Reduced retrograde labelling with fluorescent tracer accompanies neuronal atrophy of basal forebrain cholinergic neurons in aged rats

Abstract

During ageing, basal forebrain cholinergic neurons are prone to degeneration for unknown reasons. In this study we morphometrically evaluated the retrograde labelling of basal forebrain neurons obtained after injection of FluoroGold into multiple sites in the cerebral neocortex in aged (24–33 months) as compared with young adult (four to six months) male Sprague–Dawley rats. In addition, we looked for differences in the distribution of degenerative changes in topographic subdivisions of the basal forebrain cholinergic complex of neurons identified by immunohistochemical detection of the cholinergic markers choline acetyltransferase or low-affinity neurotrophin receptor. After injection of FluoroGold into the cerebral neocortex, the number of retrogradely labelled neurons in the horizontal diagonal band/substantia innominata and basal nucleus was significantly lower in aged rats, by 41% and 48%, respectively. In aged rats injected with FluoroGold, as well as in non-injected aged rats, the numbers of neurons immunoreactive for choline acetyltransferase and low-affinity neurotrophin receptor were significantly lower, by 23–27% in the basal forebrain system as a whole, with no significant difference in the degree of decline amongst different subdivisions (i.e. medial septum, diagonal band, substantia innominata and basal nucleus).
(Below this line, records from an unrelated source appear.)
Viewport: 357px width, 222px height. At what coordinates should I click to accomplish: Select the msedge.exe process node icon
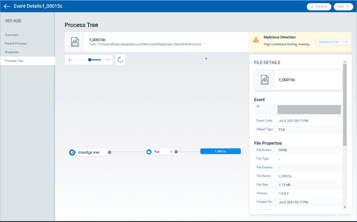72,152
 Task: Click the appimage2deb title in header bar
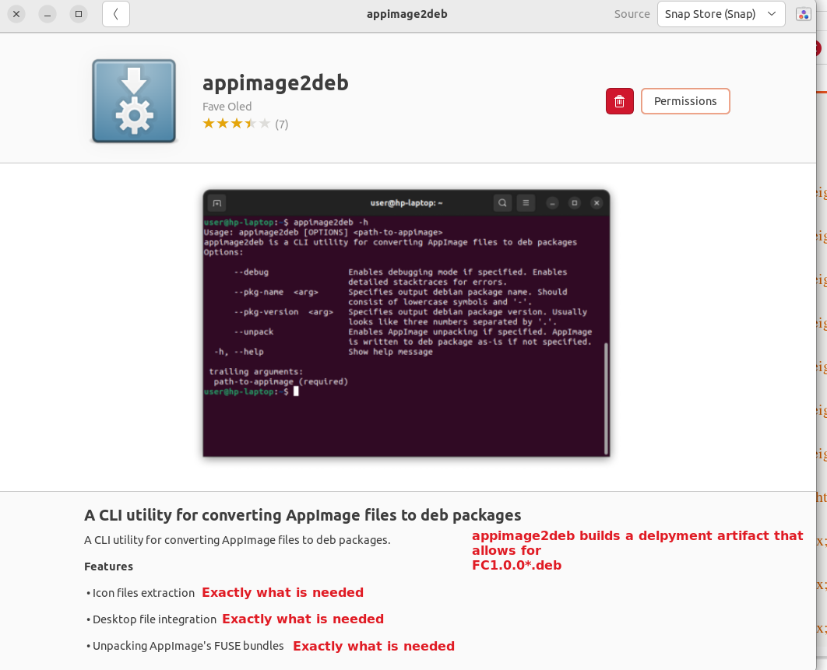coord(406,14)
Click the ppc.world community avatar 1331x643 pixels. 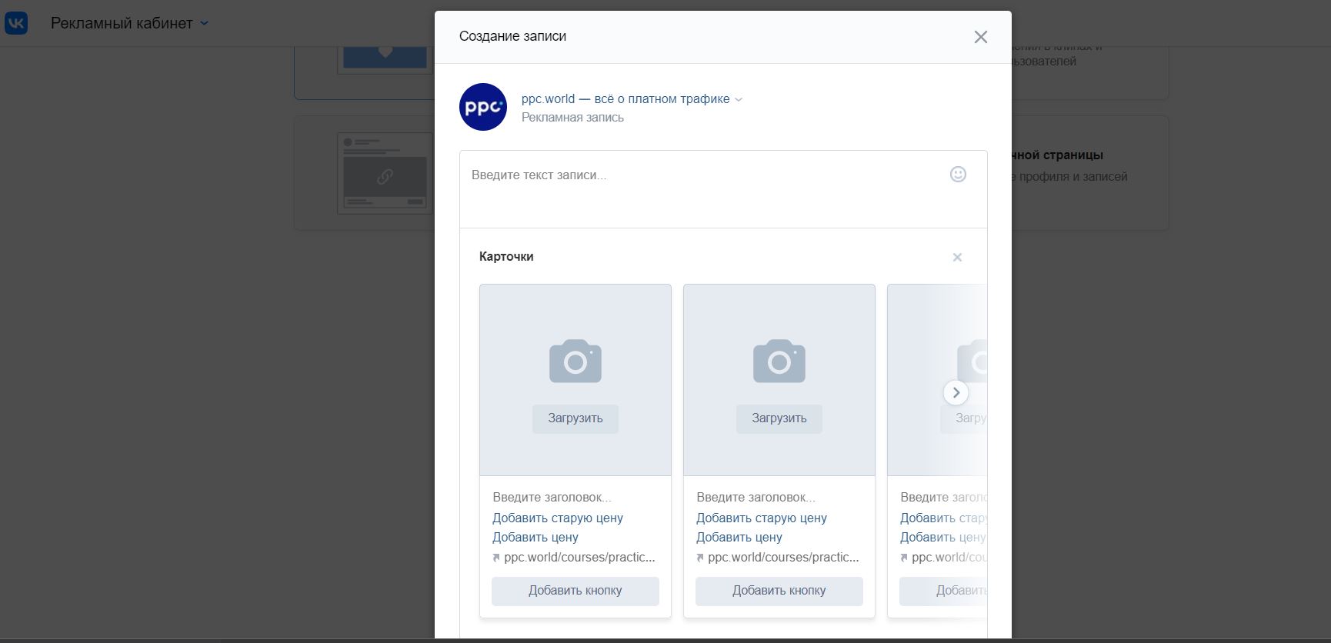[483, 107]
The ratios of the number of neurons labelled with Fluoro Gold as compared with the number of neurons immunoreactive for either cholinergic marker were significantly lower in aged rats, by 32–37%, indicating that the decline in the number of neurons retrogradely transporting tracer was greater than the decline in the number of immunoreactive neurons in aged animals. Immunoreactive as well as retrogradely labelled neurons showed a significant shrinkage of cell surface area of 6–13% in different subdivisions of the basal forebrain cholinergic system in aged rats. These findings confirm significant loss and atrophy of basal forebrain cholinergic neurons in aged rats, and demonstrate significantly reduced retrograde labelling of these neurons with fluorescent tracer applied to their target cortex. This reduced retrograde labelling suggests an impairment of either uptake or retrograde transport mechanisms in these neurons in aged rats. Such an impairment may contribute to the degenerative changes of basal forebrain cholinergic neurons observed in ageing and age-related degenerative conditions such as Alzheimer's disease.